Я кивнула так, будто понимала, о чем именно он говорит. Мне вспомнился еще один случай, когда Табита случайно сотворила первую магию – ничего общего с тем, что он описывал. Она превратила всю воду в нашем общественном бассейне в электрические разряды. Вот уж поистине «гораздо больше».
– Эта разновидность магии очень надежная, понимаете? – Он с воодушевлением подался ко мне. – Она не как метафизическая, где вы что-то одно превращаете в другое. Нет, здесь… вы слегка видоизменяете вещь. Например… позвольте я покажу вам свое самое любимое?
Я кивнула, понятия не имея о его намерениях. Рахул потянулся ко мне и коснулся шрама на моей руке, длиной в полдюйма – он был у меня еще с тех пор, как я неудачно прокатилась на своем первом велосипеде без страховочных колес. Вдруг шрам под подушечкой его пальца зазмеился серебром, как полоска ртути. У меня перехватило дыхание. Я бы никогда не позволила Табите сделать с собой что-то подобное – однажды я точно банши развопилась на нее, когда она полезла к моим волосам с распутывающим заклинанием.
– Ух ты, – выдохнула я и только потом спохватилась, как наивно это прозвучало. – Ух ты, я уже и забыла про этот шрам. – Отговорка слабая, но, судя по его лицу, он ничего не заметил.
Сложно было сказать, понравилось ли мне то, что сделал Рахул, или нет; мое сердце гулко стучало в груди – от волнения, отвращения, стыда и гнева. Он с улыбкой отстранился, и мой шрам принял свой первоначальный вид, вновь став бледно-розовым.

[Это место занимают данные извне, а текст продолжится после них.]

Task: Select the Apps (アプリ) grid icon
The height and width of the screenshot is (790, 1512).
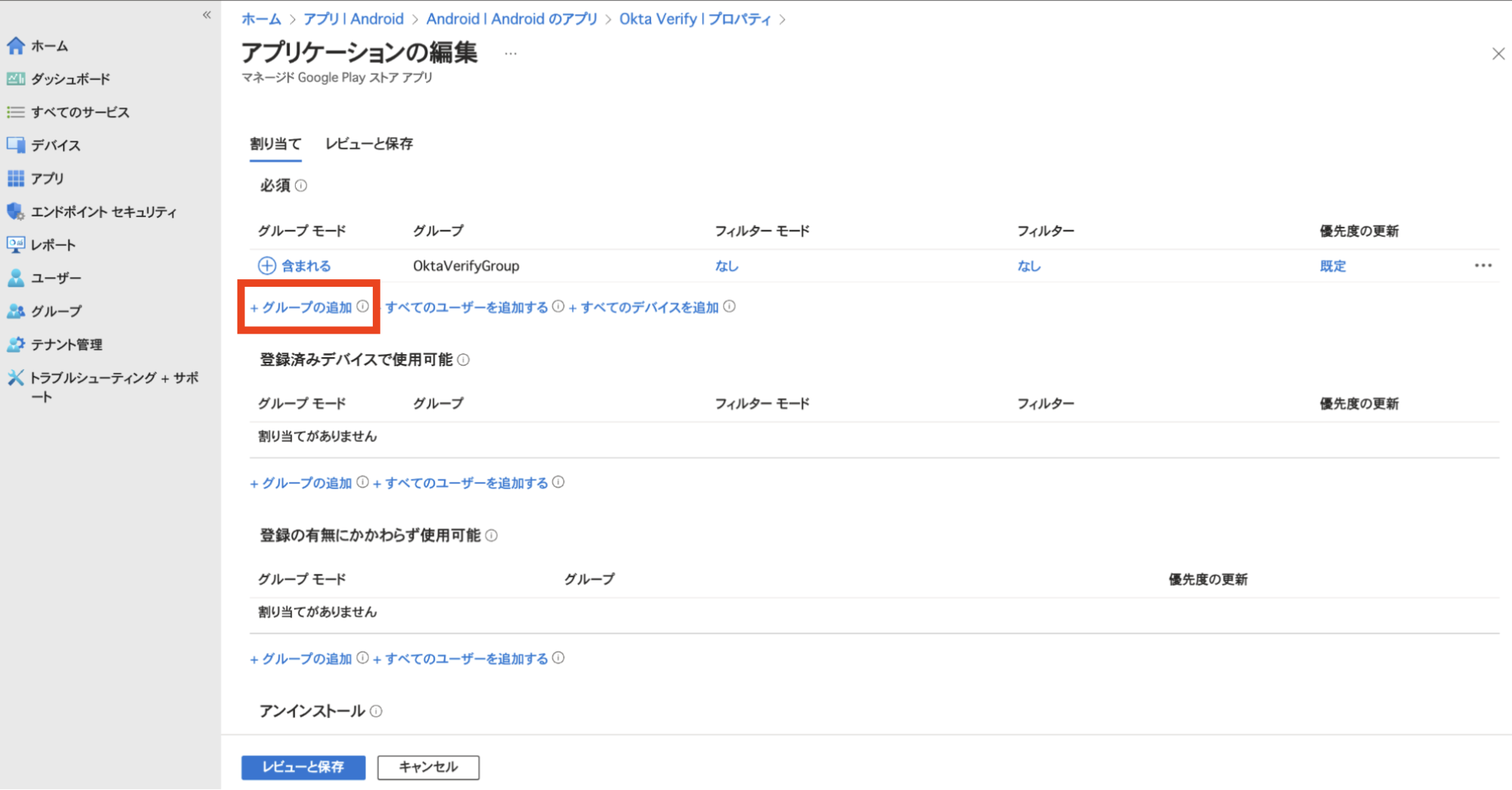Action: (15, 178)
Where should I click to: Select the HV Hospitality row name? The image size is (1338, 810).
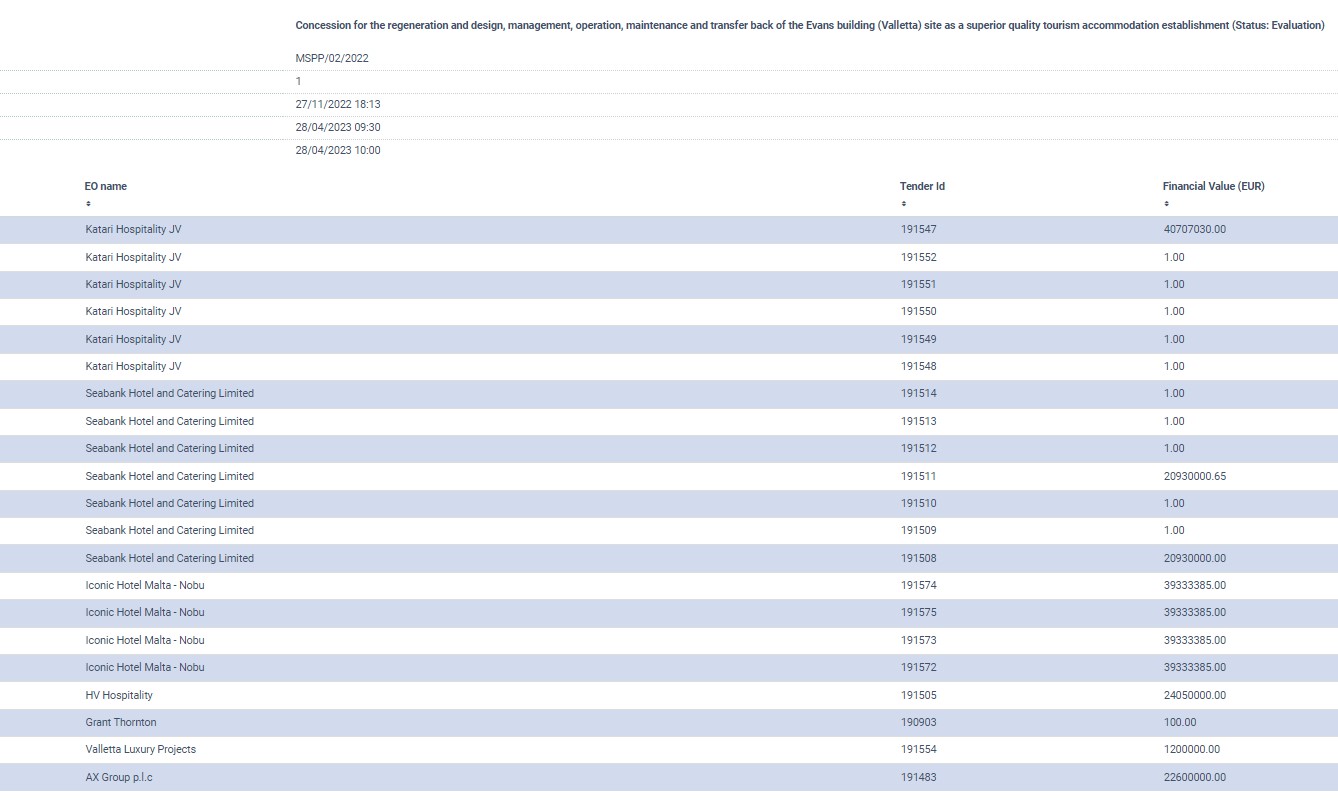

– Теперь понимаете, о чем я? Это не метафизическая магия. Она такая, какая есть. Но при этом в ней – нечто большее. Наверное, мне просто нравится, когда вещи представляют собой больше, чем они есть, – произнес он, потирая сзади шею и одаривая меня застенчивой полуулыбкой. – Более или менее.
В библиотеку я вернулась за пять минут до последнего звонка. Этого времени вполне хватало, чтобы сложить свои вещи, которые сейчас находились в ужасном беспорядке, – кто-то наводил обо мне справки. Я начала собирать в одну стопку разбросанные визитки, не обращая внимания на жужжащий в кармане телефон. Должно быть, Табита прислала адрес бара, где мы должны были с ней встретиться. В душе мне хотелось пригласить ее в свою пустую квартирку в доме для сотрудников: только я, она и бутылка вина. Я мысленно вообразила, как мы сидим на диване, поджав под себя ноги, льнем друг к другу, улыбаемся и смеемся над забытыми историями. Только это могло произойти лишь с лучшими друзьями, а потому со мной никогда не случалось. Ни с настоящим другом, ни уж тем более с Табитой. Я не оставалась наедине со своей сестрой со времен средней школы. Даже не представляю, каково это – дружить с ней. Я попыталась: пара стаканчиков после работы, ужины вдвоем по выходным, совместный визит к маминой могиле.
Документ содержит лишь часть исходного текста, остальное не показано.